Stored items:

((

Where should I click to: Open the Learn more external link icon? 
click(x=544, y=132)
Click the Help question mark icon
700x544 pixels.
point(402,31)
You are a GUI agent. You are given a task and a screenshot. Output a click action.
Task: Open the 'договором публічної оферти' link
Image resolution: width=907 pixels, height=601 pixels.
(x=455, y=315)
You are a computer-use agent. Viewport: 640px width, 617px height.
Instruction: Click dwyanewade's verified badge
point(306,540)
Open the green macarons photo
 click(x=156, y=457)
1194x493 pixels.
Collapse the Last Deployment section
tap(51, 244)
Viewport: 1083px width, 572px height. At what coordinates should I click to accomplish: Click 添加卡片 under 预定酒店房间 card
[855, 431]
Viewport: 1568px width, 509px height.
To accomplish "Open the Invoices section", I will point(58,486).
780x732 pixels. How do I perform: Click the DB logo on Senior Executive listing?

))

**REQUIRED ACTION**
Retype only this portion of the data above: the line containing "You are a computer-use", the line containing "Viewport: 1568px width, 509px height.", and all lines between them, exactly.

**ANSWER SECTION**
You are a computer-use agent. Viewport: 640px width, 617px height.
Instruction: Click dwyanewade's verified badge
point(306,540)
Open the green macarons photo
 click(x=156, y=457)
1194x493 pixels.
Collapse the Last Deployment section
tap(51, 244)
Viewport: 1083px width, 572px height. At what coordinates should I click to accomplish: Click 添加卡片 under 预定酒店房间 card
[855, 431]
Viewport: 1568px width, 509px height.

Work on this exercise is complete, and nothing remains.